> [Document excerpt]:
BEGIN
Sunday 15 September 2019

Dublin man who abducted and raped Spanish student seeks transfer to Central Mental Hospital

Rapist: Eoin Berkley. Photo: Damien Eagers
Rapist: Eoin Berkley. Photo: Damien Eagers

Aoife Nic Ardghail and Declan Brennan

The Dublin man who abducted and repeatedly raped an 18-year-old Spanish student at a derelict site in the city has asked to be transferred to the Central Mental Hospital.

Eoin Berkley (25) of Hampton Wood Way, Finglas, admitted raping the girl at the Irish Glass Bottle Company site, Pigeon House Road, on three occasions between July 15 and 16, 2017.

Last month he was jailed for 14 years for what the judge described as “most horrific” crimes that were particularly degrading for the young woman.

Mr Justice White said the woman was violated in a horrendous manner and there was a collective sense of shame that a visitor to Ireland had suffered in such a vile way. As part of the sentence, Mr Justice Michael White imposed three years post-release supervision.

Today, Berkley appeared at the Central Criminal Court so Mr Justice White could outline the terms of his post-release conditions. He ordered that Berkley be assessed for the Safer Lives programme or similar, that he follow the directions of his mental health providers and attend all appointments with The Probation Service.

He also directed that Berkley complete a victim awareness programme and notify authorities of any change in his address post release.

Berkley then asked the judge if he could be transferred to the Central Mental Hospital. Mr Justice White told Berkley that “places in the CMH are at a premium” and that the prison services would be carefully monitoring his mental health.

He informed Berkley that if he didn't comply with the post-release conditions, he could be prosecuted in the District Court and face a maximum 12 month sentence.

Mr Justice White told John Fitzgerald SC, defending, that it would help Berkley “immensely” if he engaged with The Probation Service officer while in prison.

The judge accepted that Berkley was not “in a great mental condition” to speak to a probation officer, but told Mr Fitzgerald that it would be of great assistance to him to do so.

At the sentence hearing, a doctor's report handed into court found Berkley had a significantly compromised development and suffered from a severe personality disorder.

The court heard that while in custody on these matters, he used his own blood to write the words “I'm so sorry” on the walls of a prison cell.
END
> [Source material]:
BEGIN
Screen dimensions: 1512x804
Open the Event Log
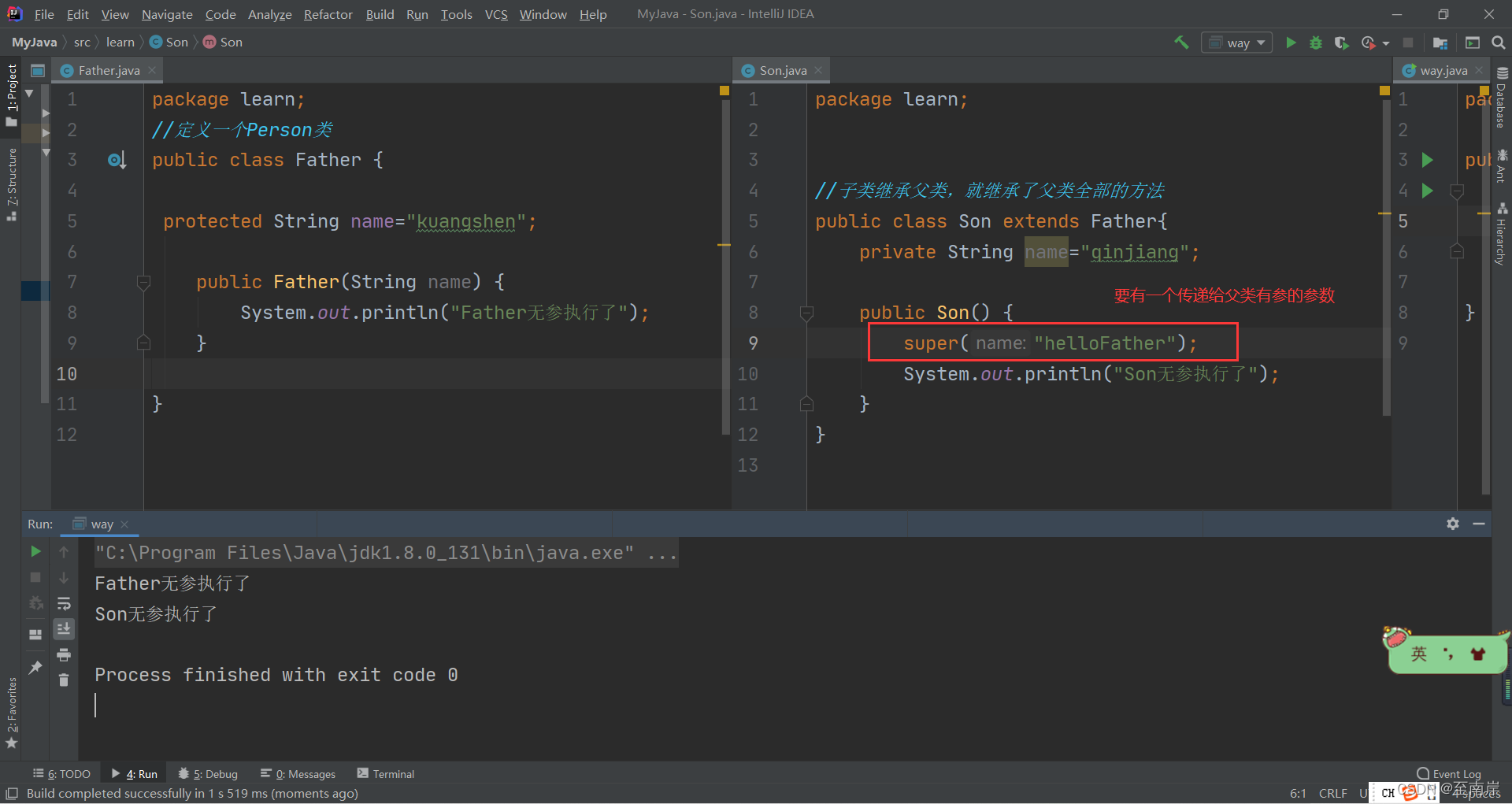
END
In the news article, rewrite the stretch from "Aoife Nic Ardghail" through "the young woman." with "derelict" replaced by "disused".

Aoife Nic Ardghail and Declan Brennan

The Dublin man who abducted and repeatedly raped an 18-year-old Spanish student at a disused site in the city has asked to be transferred to the Central Mental Hospital.

Eoin Berkley (25) of Hampton Wood Way, Finglas, admitted raping the girl at the Irish Glass Bottle Company site, Pigeon House Road, on three occasions between July 15 and 16, 2017.

Last month he was jailed for 14 years for what the judge described as “most horrific” crimes that were particularly degrading for the young woman.